QUOTED PASSAGE >>
++++++++

Nursing staff is split into two main groups:
- Non-registered staff (e.g. clinical support workers and healthcare assistants)
- Registered staff (split into three groups)
- First level nurses
- Specialist nurses
There are approximately 400,000 nurses in the United Kingdom who work for the National Health Service (NHS). To practise, all nurses must be registered with the Nursing and Midwifery Council (NMC).
First level nurses make up the bulk of the registered nurses in the UK. General nurses at this level were previously known as state registered nurses (SRN) and later as registered general nurses (RGN).
The NHS employs a huge variety of specialist nurses. These nurses have many years of experience in their field, in addition to extra education and training.They split into several major groups:
Nurse Practitioners, these nurses carry out care at an advanced practice level. They often perform roles similar to those of doctors. They commonly work in primary care (e.g., GP surgeries) or A&E departments, although they are increasingly being seen in other areas of practice.

++++++++

ENTRIES SUPPLIED >>
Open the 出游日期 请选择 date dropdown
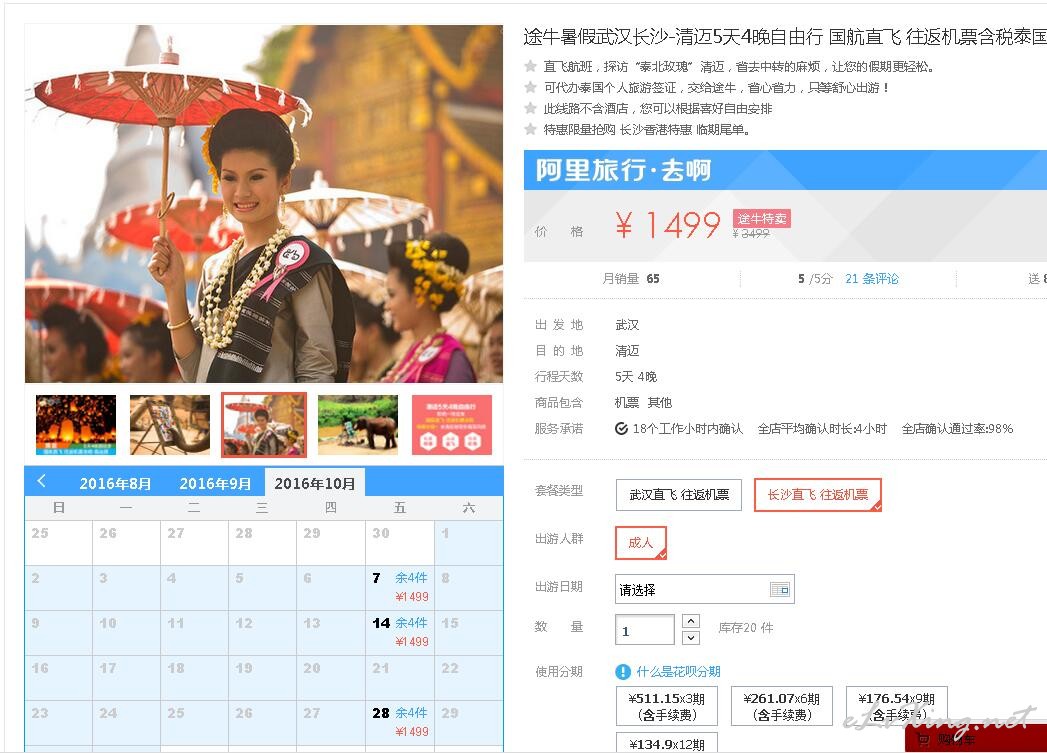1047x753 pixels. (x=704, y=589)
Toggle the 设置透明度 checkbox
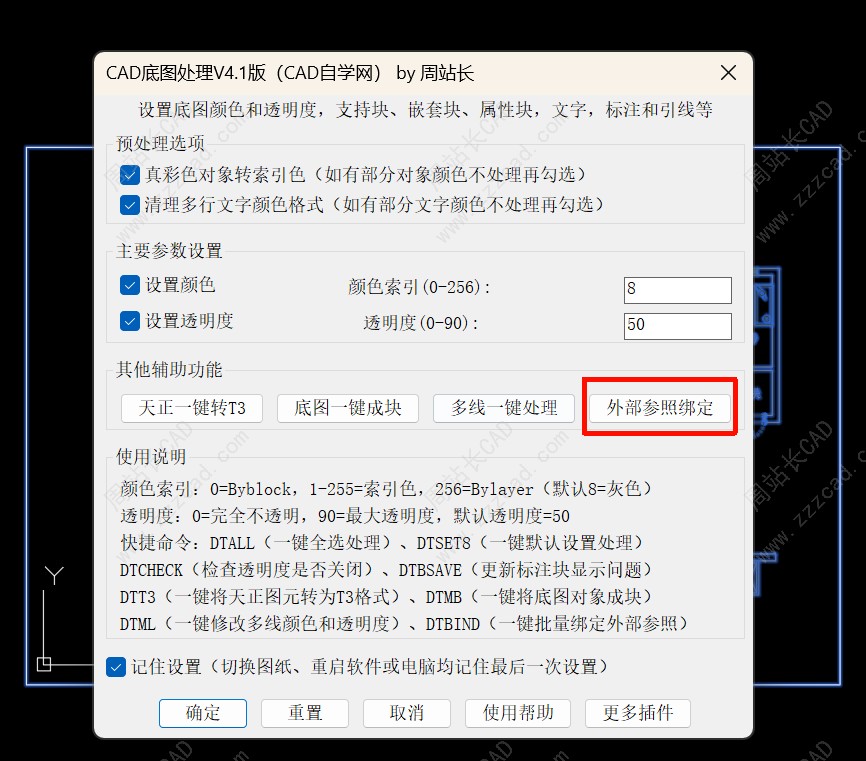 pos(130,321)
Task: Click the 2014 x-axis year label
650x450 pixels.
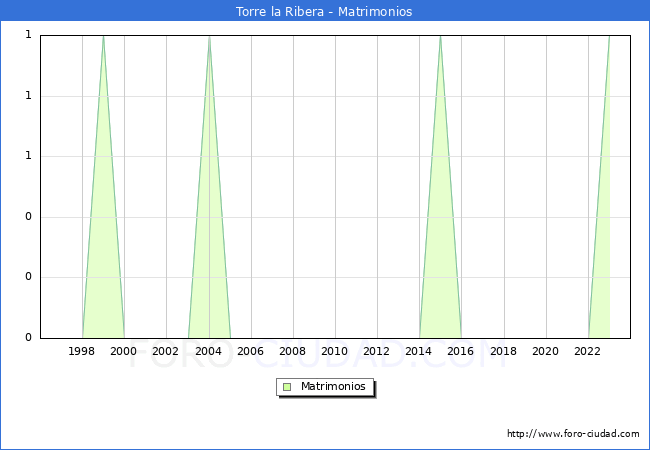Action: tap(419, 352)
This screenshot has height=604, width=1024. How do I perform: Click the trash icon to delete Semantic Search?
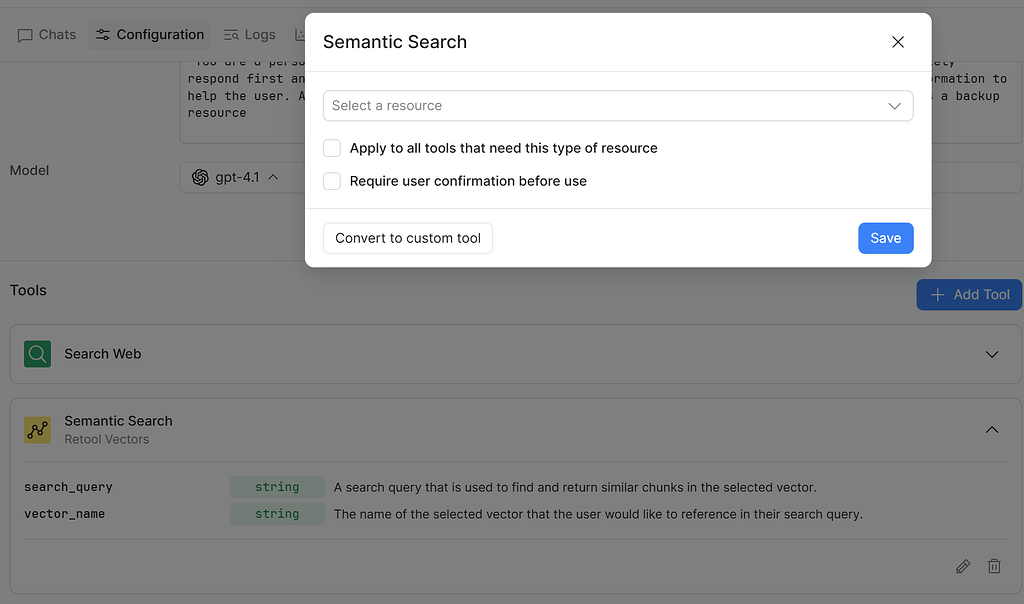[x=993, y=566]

++++++++

TASK OBJECTIVE >> Rewrite the nursing staff text starting at "Nursing staff is" and ending at "into three groups)", updating it so that "healthcare assistants" becomes "nursing assistants".

ANSWER >>
Nursing staff is split into two main groups:
- Non-registered staff (e.g. clinical support workers and nursing assistants)
- Registered staff (split into three groups)